## EXERCISE DIRECTIONS:
Rewrite all the items below, replacing every "screenshot" with "screen capture" and changing nothing else. Leave the pictures out.

-- Begin --

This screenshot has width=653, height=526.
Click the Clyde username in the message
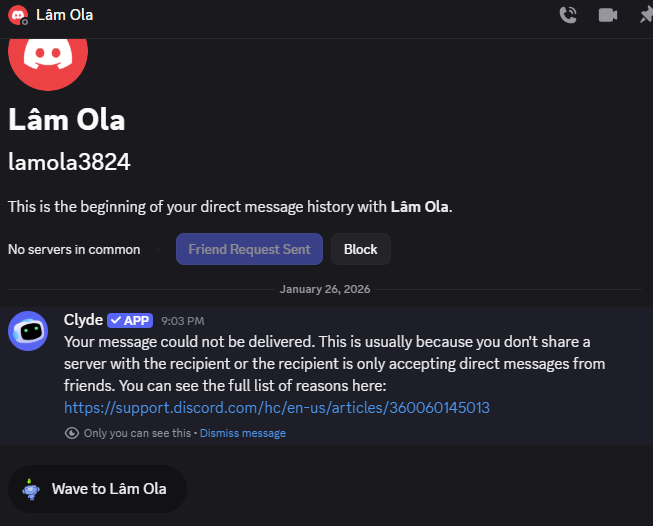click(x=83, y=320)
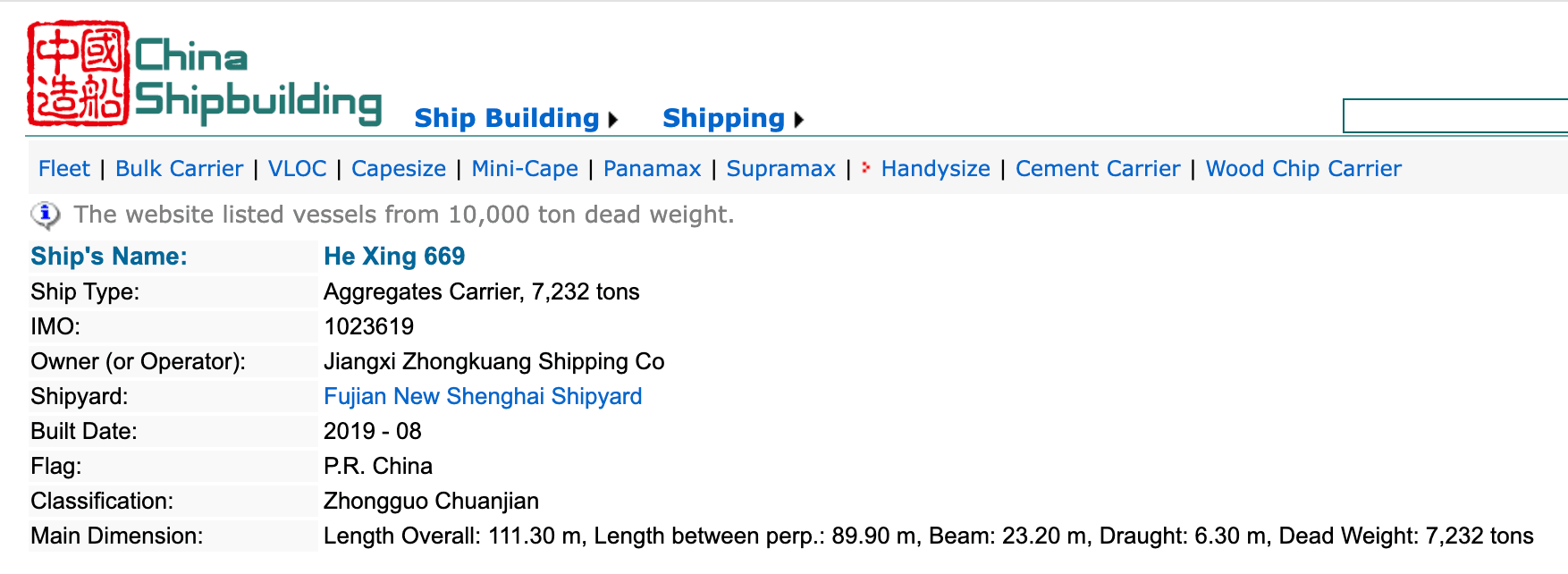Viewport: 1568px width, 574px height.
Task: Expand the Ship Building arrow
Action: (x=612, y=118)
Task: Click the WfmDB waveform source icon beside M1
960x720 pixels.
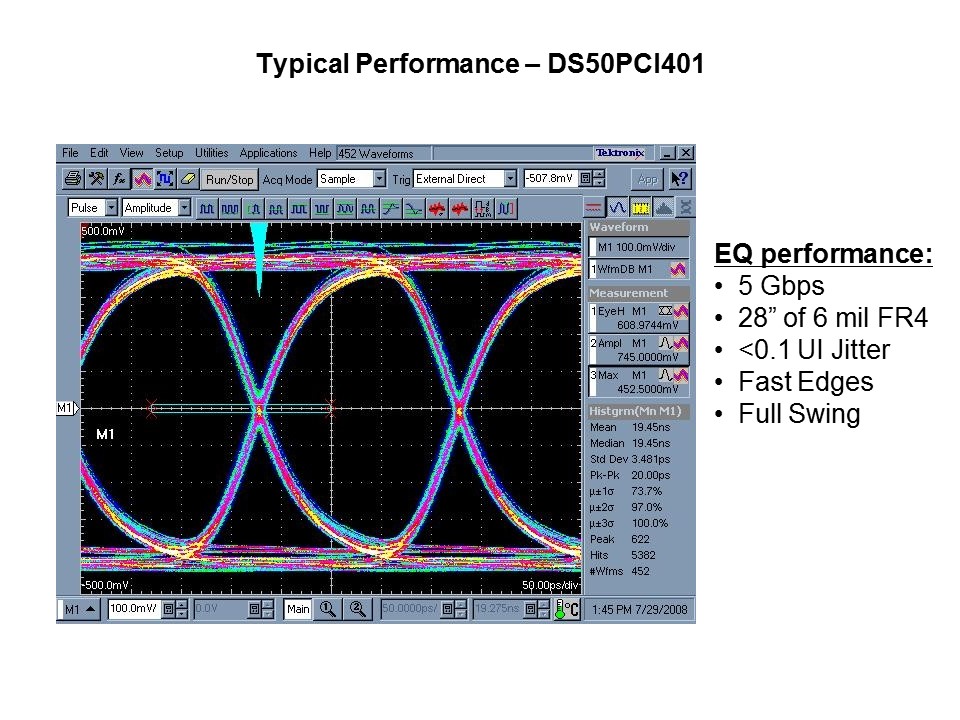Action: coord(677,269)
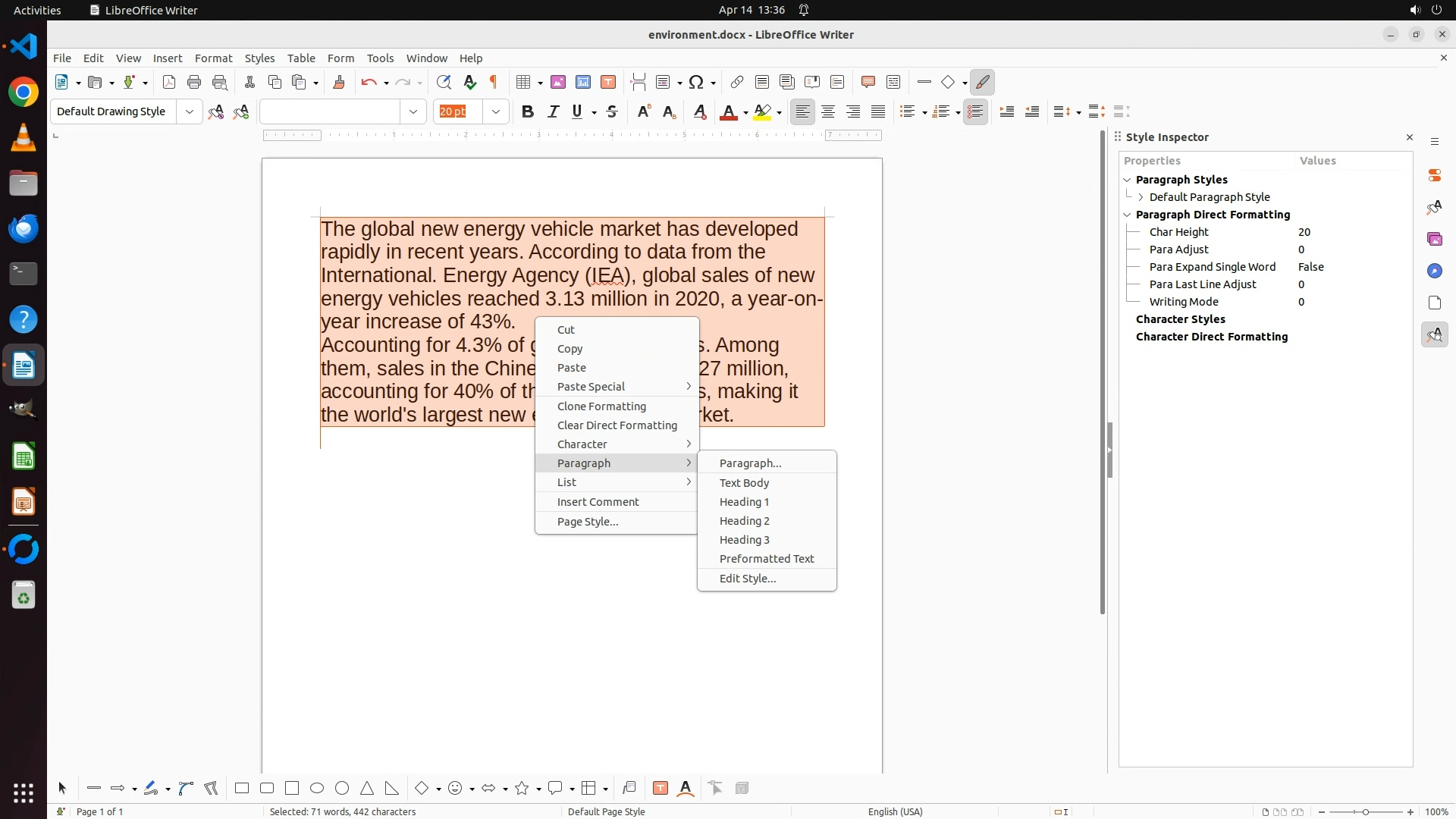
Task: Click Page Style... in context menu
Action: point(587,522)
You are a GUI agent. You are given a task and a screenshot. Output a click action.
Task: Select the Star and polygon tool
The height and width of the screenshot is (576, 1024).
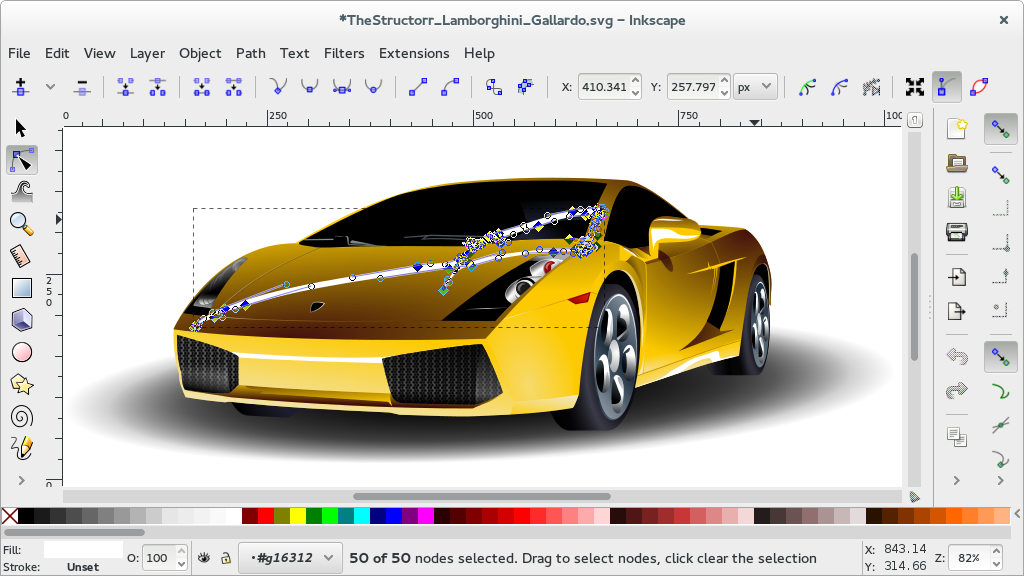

-- End --

## TASK SOLUTION:
This screen capture has width=653, height=526.
Click the Clyde username in the message
click(x=83, y=320)
Viewport: 1568px width, 574px height.
Task: Expand the Ship Building arrow
Action: (x=612, y=118)
Task: Click the WfmDB waveform source icon beside M1
960x720 pixels.
Action: coord(677,269)
Task: Click Page Style... in context menu
Action: point(587,522)
You are a GUI agent. You are given a task and a screen capture. Output a click action.
Task: Select the Star and polygon tool
The height and width of the screen capture is (576, 1024).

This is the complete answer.